Nanocontos
[VII]
O nanoconto de Jaime Leitão número 278 –“O anão era tenor”- bem pode ser em relação ao cantor popular, já falecido, Nelson Ned. A natureza, mesmo quando se equivoca, premia o ser com uma grande qualidade.
O nanoconto 284 – “Canalha, mas simpático- me me traz à lembrança a imagem de inconfundíveis políticos, como Ademar de Barros, Paulo Maluf, Aécio Neves, que aparecem, pela mídia afora, como pessoas simpáticas, mas que, também, são lembradas por atos que as mostram chafurdadas em situações enviesadas à moral do bom cidadão.
O nanoconto 286 –“Atrevido, perdeu a vida” – tem muito da história do filho de um juiz de Direito que, não querendo seguir a profissão do pai, foi ser policial civil. Há aquele que nasce para ser caçador, outro para ser a caça e outro ainda para não ser nem um nem outro. Era o caso desse jovem. Sem talento para perseguir bandido, foi ao encalço de um deles na favela próxima ao Bairro do Ipiranga. Entusiasmado pela sensação de poder que o revólver lhe dava ou por querer cumprir da melhor maneira o compromisso assumido perante o comando do delegado, o certo é que, correndo, indo atrás daquele marginal, virou à esquerda em uma ruela, e, depois, à direita, quando, sem estar com o colete à prova de bala, recebeu um balaço no peito. O meliante estava à sua espera, posicionado para desferir o tiro fatal. Acertou. E o filho do magistrado, sangrando no peito, veio a expirar naquele chão duro e frio. Acabara ali para ele o encantamento da vida.
O nanoconto 303 –“Muito pó e pouco pão”- tem muito a ver com a canção do Vandré –“O Plantador”, que segue abaixo/: “Quanto mais eu ando,/ mais vejo estrada/e se eu não caminho,/ não sou é nada./ Se tenho a poeira/como companheira, o meu camarada/ O dono quer ver/A terra plantada./ Ai de mim que vou/ pela grande estrada:/ “Deixem-no morrer,/ Não lhe deem água./Que ele é preguiçoso/ E não planta nada/ Eu que plantei tudo/ e não tenho nada,/ ouço tudo e calo,/na caminhada./ Deixem que ele diga/ que eu sou preguiçoso,/ Mas não planto em tempo/ que é de queimada…”
O verso do Jaime guarda a aflição de a pessoa estar de frente para o pó da estrada ,sem conseguir o amparo de mãos amigas para lhe dar um pedaço de pão.
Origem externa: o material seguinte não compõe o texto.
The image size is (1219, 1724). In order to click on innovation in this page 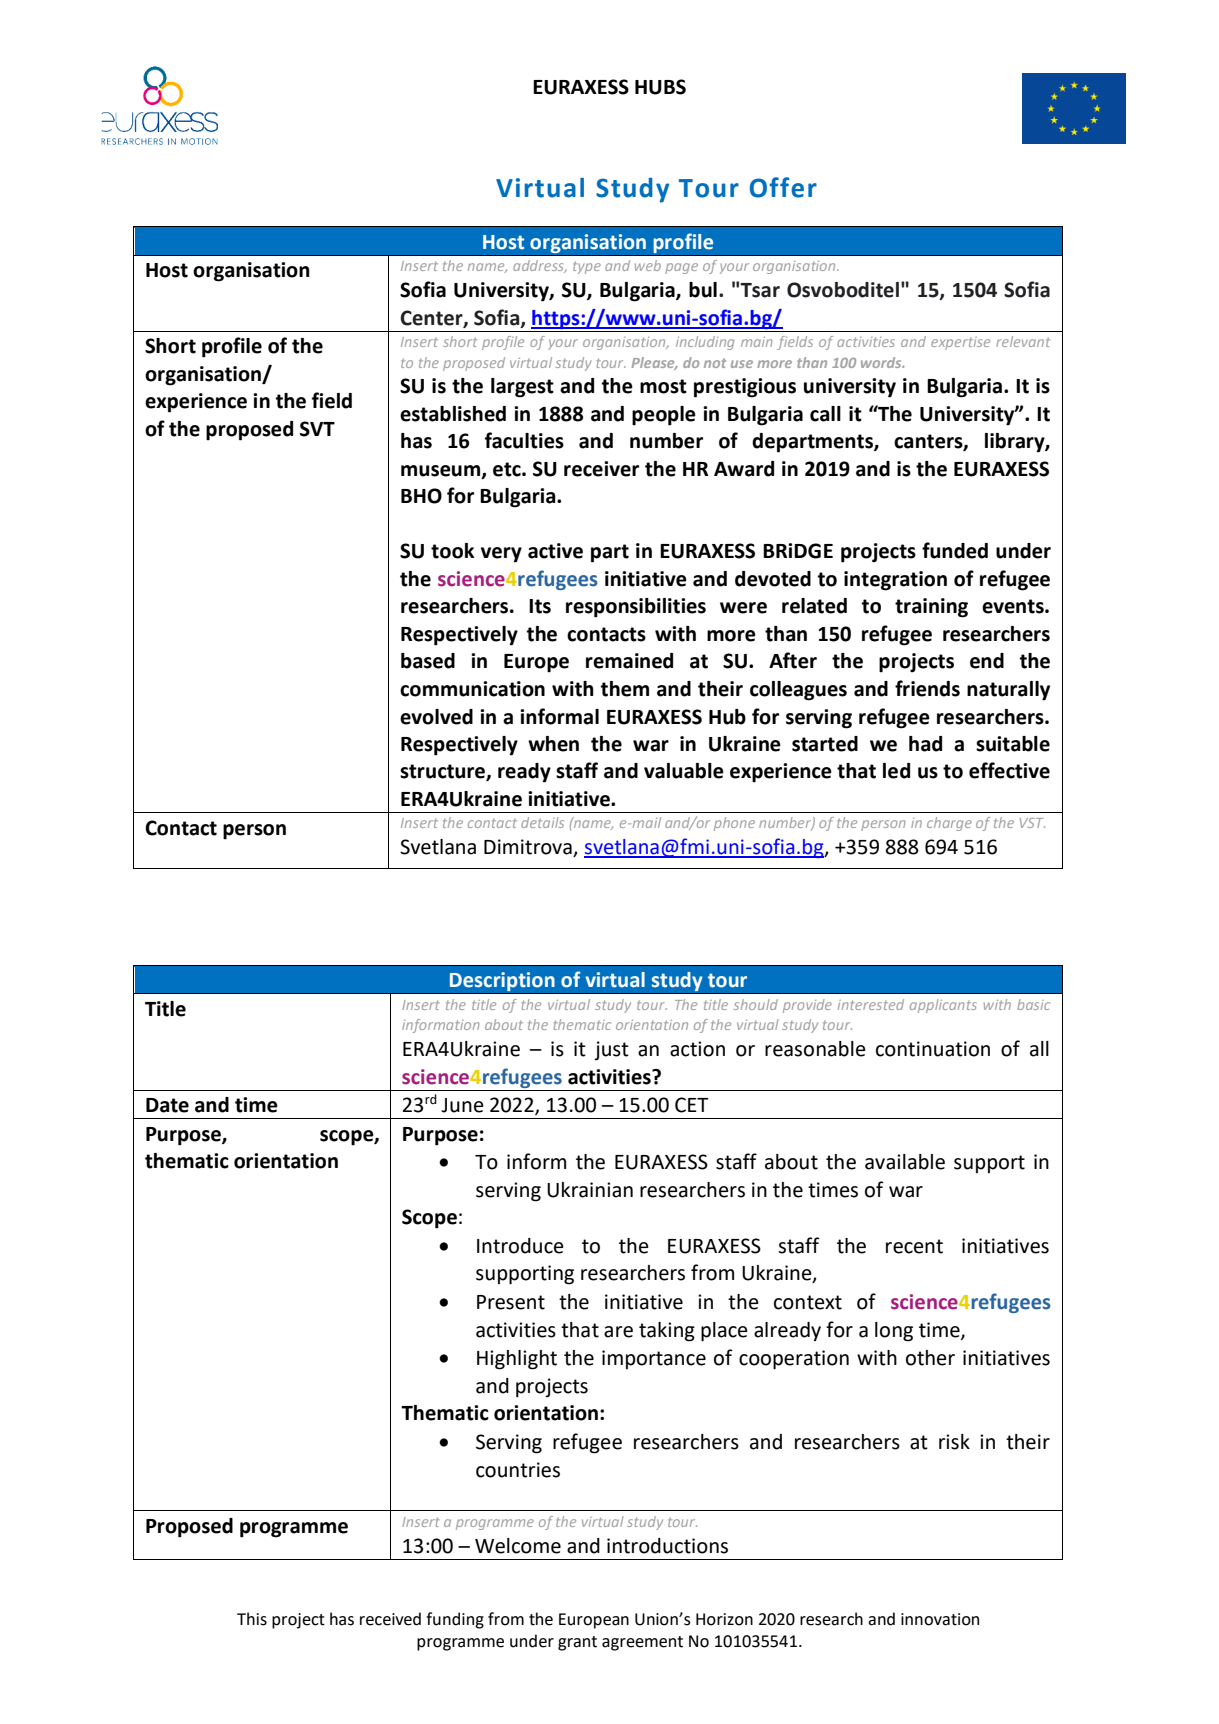, I will do `click(940, 1619)`.
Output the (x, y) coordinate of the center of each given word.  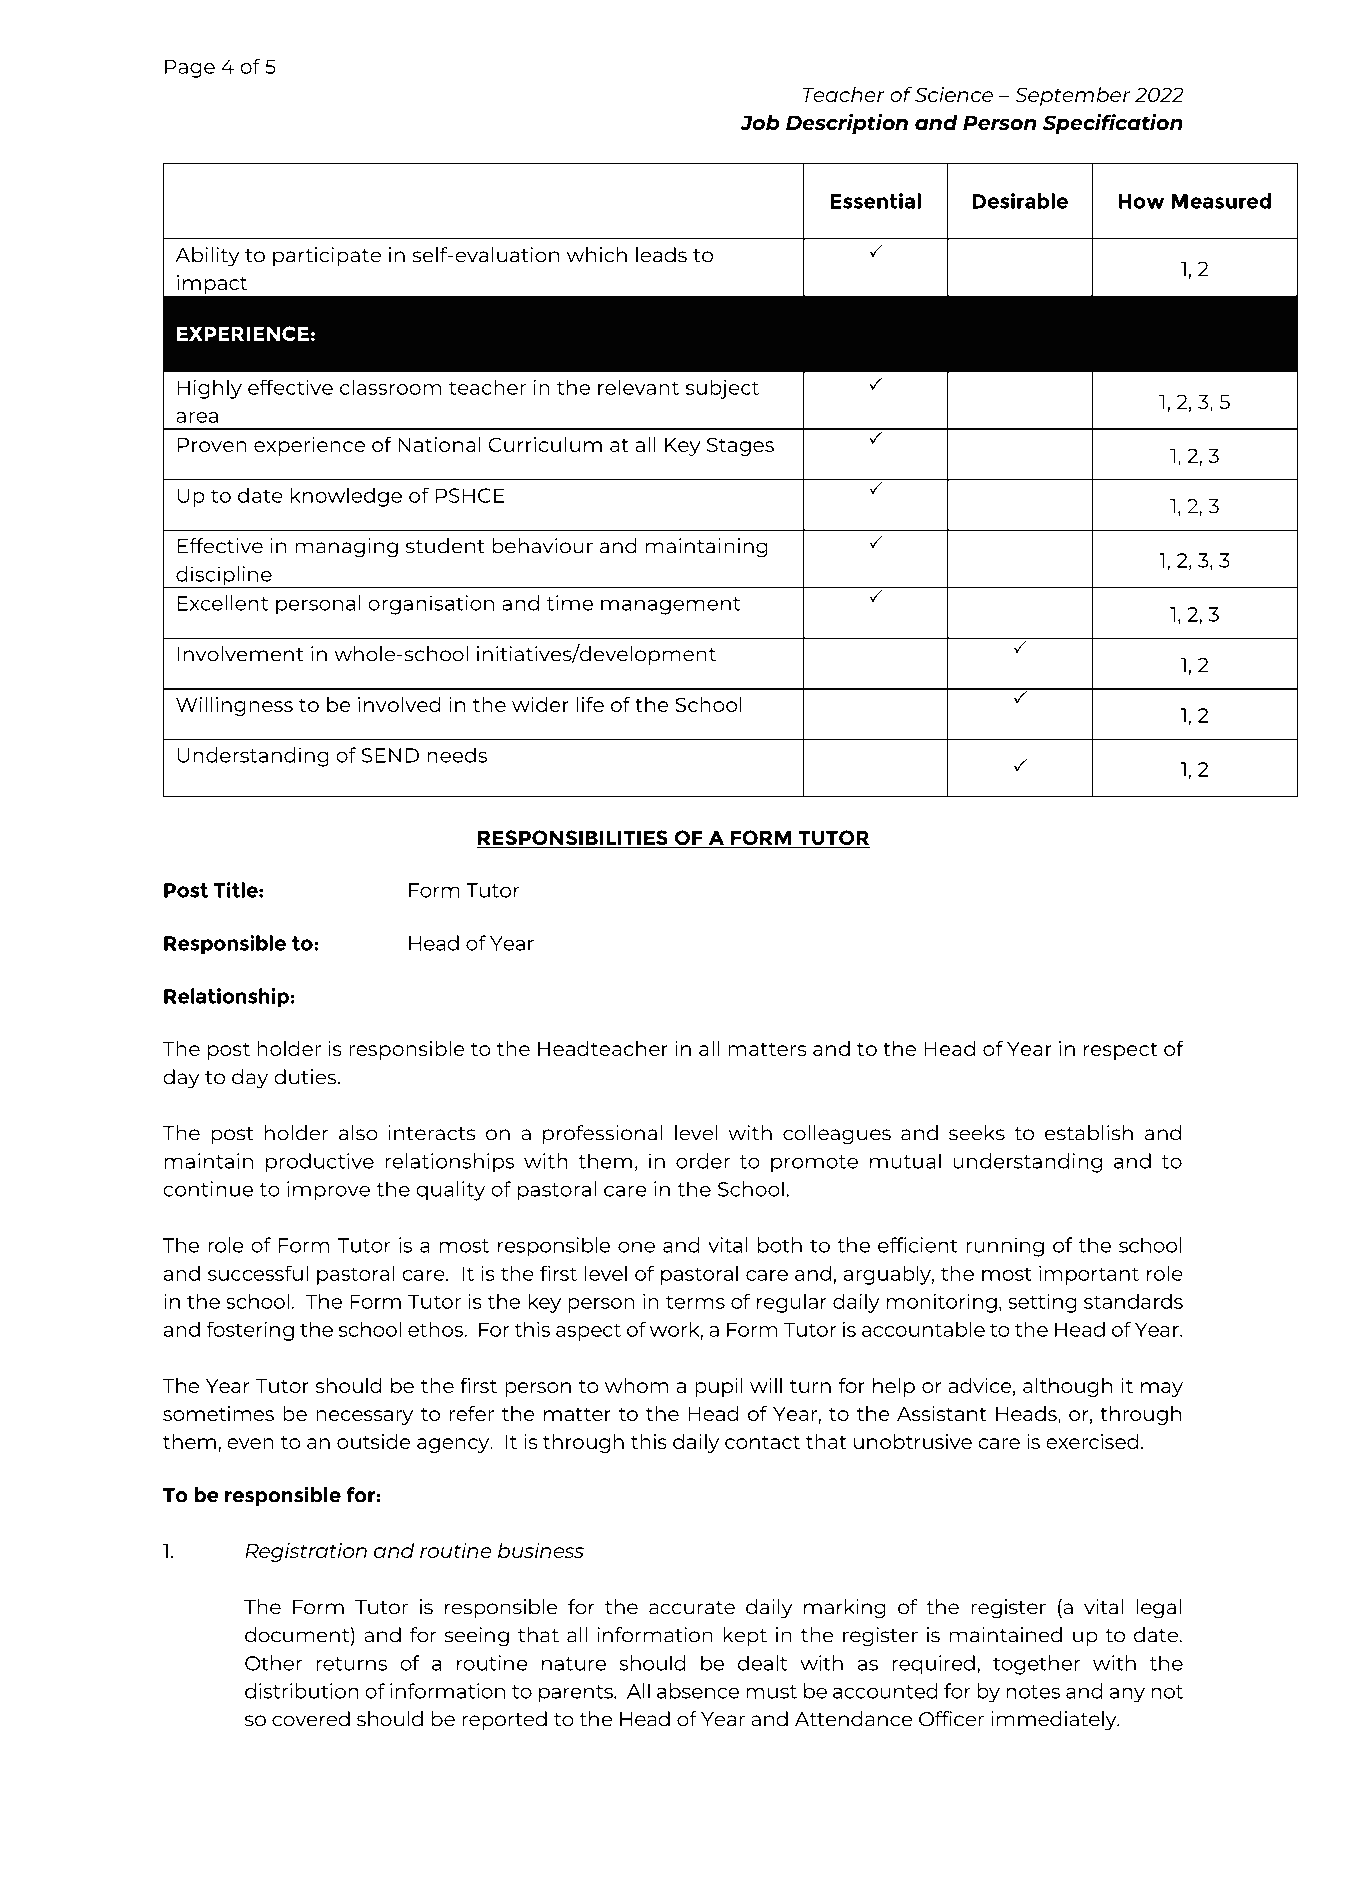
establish (1089, 1133)
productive (320, 1163)
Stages (740, 446)
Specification (1113, 124)
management (671, 606)
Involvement (241, 654)
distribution (302, 1691)
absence (698, 1691)
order (703, 1161)
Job (759, 123)
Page (190, 68)
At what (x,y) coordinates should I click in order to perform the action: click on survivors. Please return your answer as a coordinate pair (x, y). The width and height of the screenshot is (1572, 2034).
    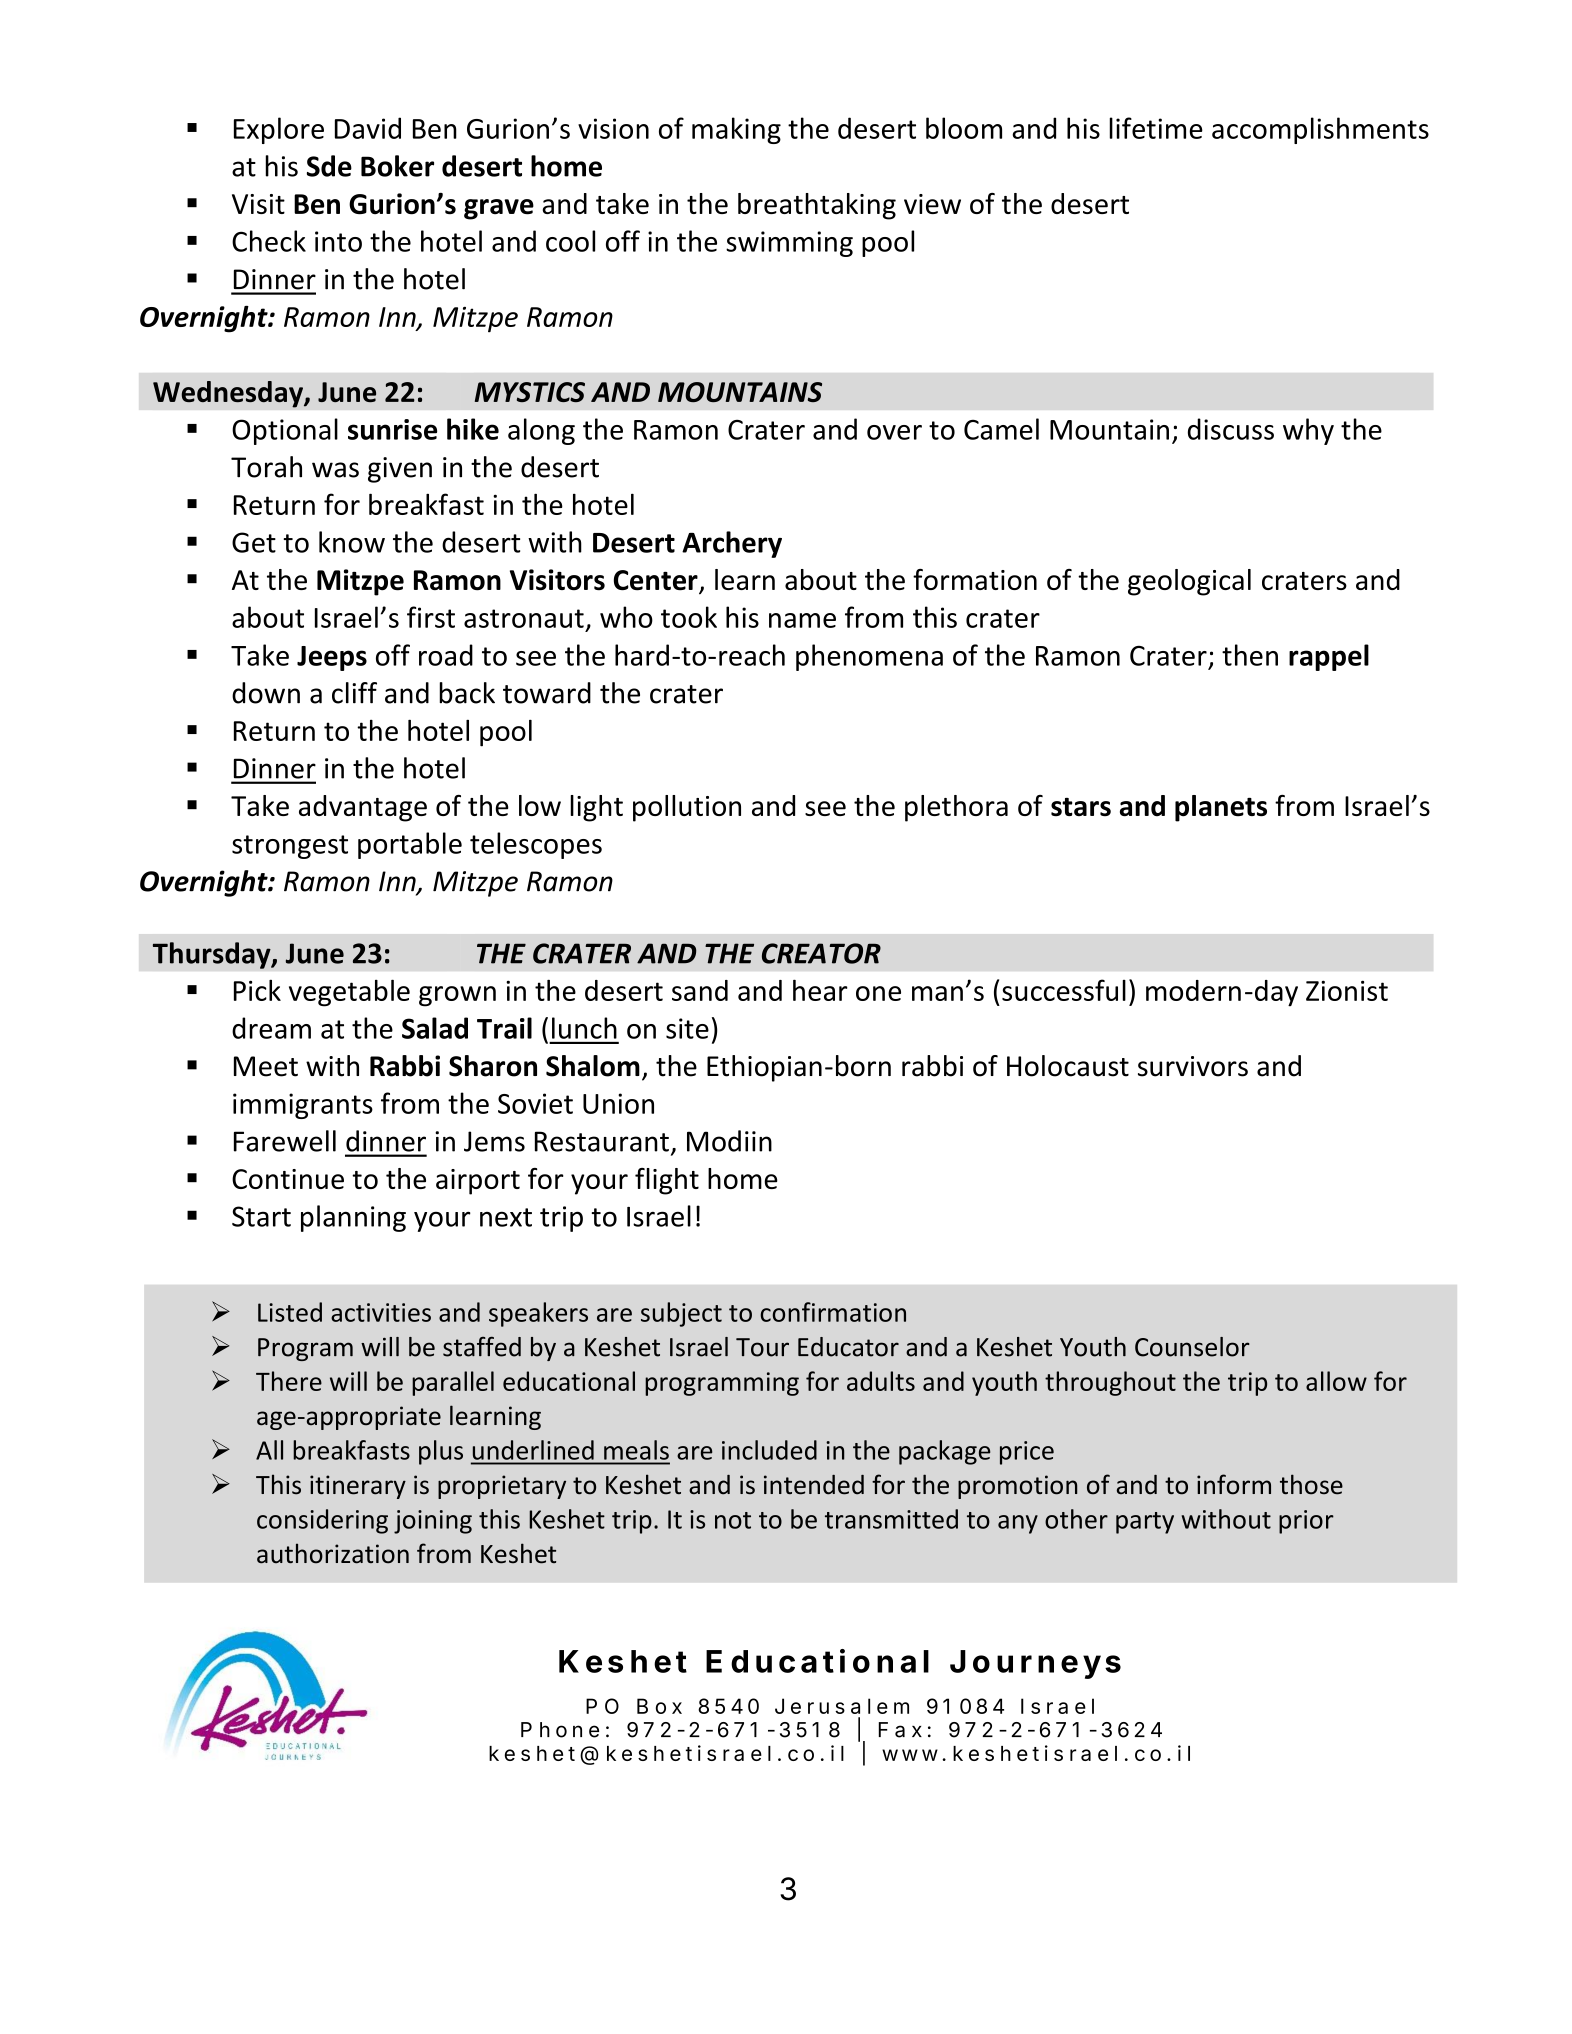
    Looking at the image, I should click on (1193, 1066).
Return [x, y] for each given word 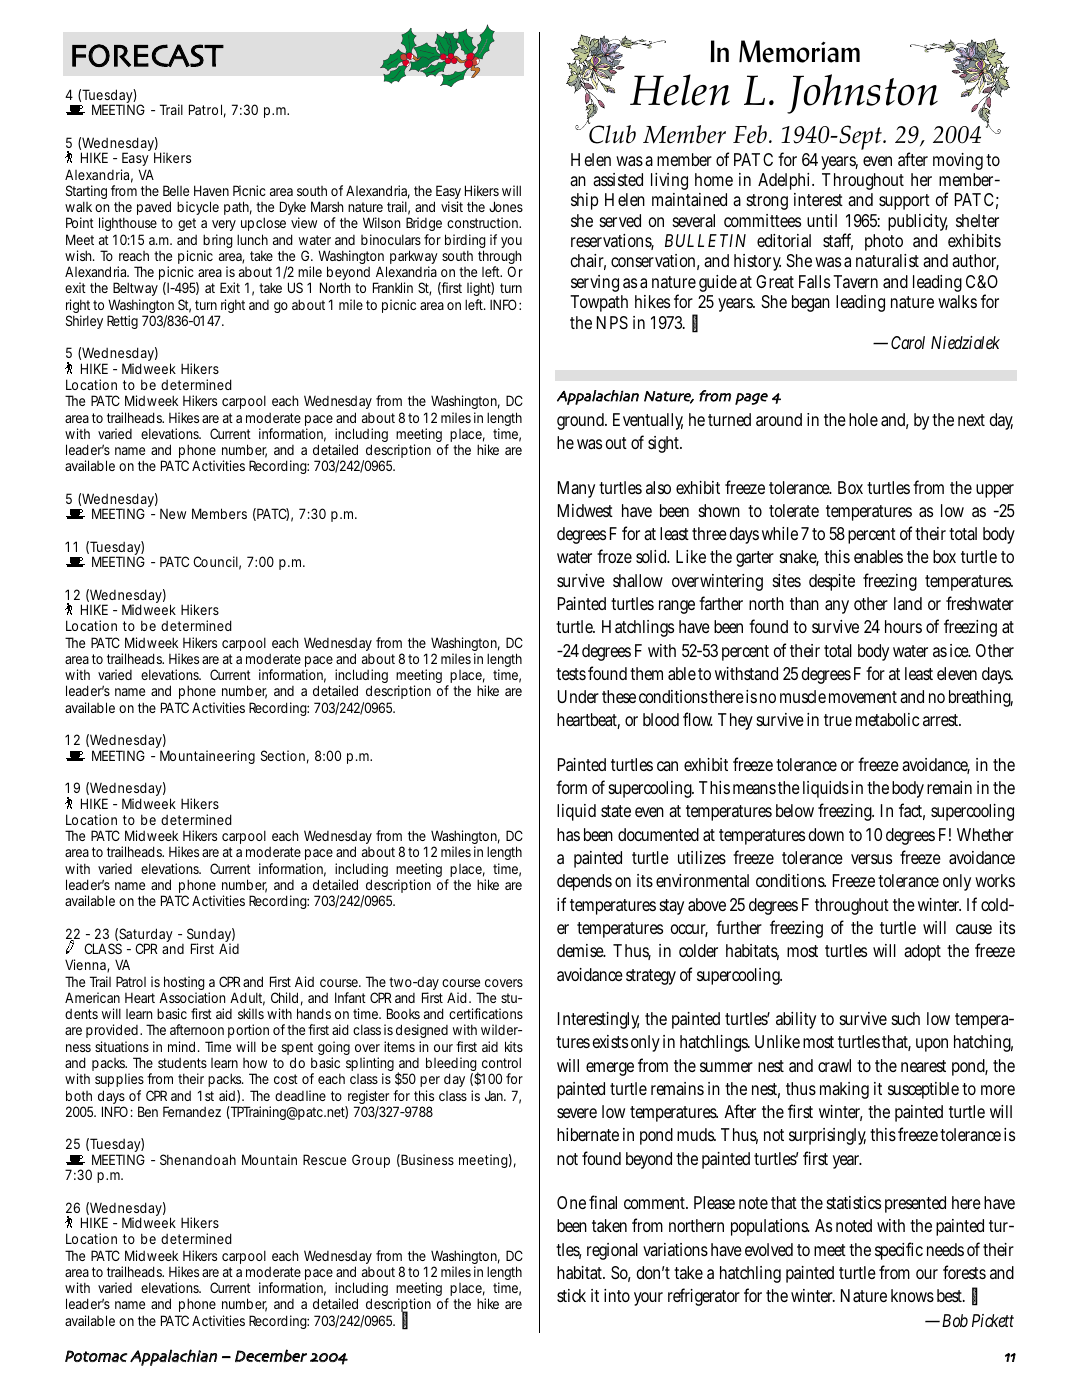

Não encontrando o alívio, a dor da fome se mostra cruel e invencível. Muitos são os que perambulam pelas ruas das cidades e dormem em albergues. São os miseráveis. A tragédia humana é desses miseráveis.
O nanoconto 307 –“Disse tudo em meia linha”- é perfeitamente aplicável ao gênio dos 370 nanocontos. Essa linha é o espaço temporal da criatividade em reduzir o que seria um conto ou um poema em seu máximo, transformando-o em nanoconto.
O nanoconto 322 –“Fez, desfez e refez”- tem muito a ver com a situação de cada dia, em que o que está feito, não se gostando, é desfeito. Mas, arrependendo-se, torna a fazer. Esses instantes são os sabores da vida.
Em meu poema -A passageira- trato dessa fluência dos atos, do pensamento e da própria vida: “Demore pouco ou nada,/ muito ou tudo,/ a vida é sempre um instante. / Seja velha ou criança,/ ou não seja,/a vida é um instante sempre./ Haja passado ou não haja,/tenha futuro ou não tenha,/ a sempre vida é um instante./Caminhar é estar indo./ Permanecer é não ficar./Tudo flui./ E a vida, passageira que é,/ não sendo possível decifrá-la nunca,/ deve ser vivida sempre”.
O nanoconto 327- “Fez do pouco muito”- está diretamente ligado aosmilagres dos peixes e dos pães, realizados por Jesus Cristo.
O nanoconto 330- “Garçom. O cozido está cru”- tem muita semelhança com a verve exposta pelo poeta português Fernando Pessoa, quando escreveu , com o heterônimo Álvaro de Campos, o poema “Dobrada à moda do Porto”, em que finaliza com os seguintes versos: “Não é prato que se possa comer frio,/Mas trouxeram frio./Não me queixei, mas estava frio, /Nunca se pode comer frio, mas veio frio”.
OI cozido cru também não dá para comer. Tudo dá na mesma. E é por essa e outras situações que são criados poemas e até nanocontos.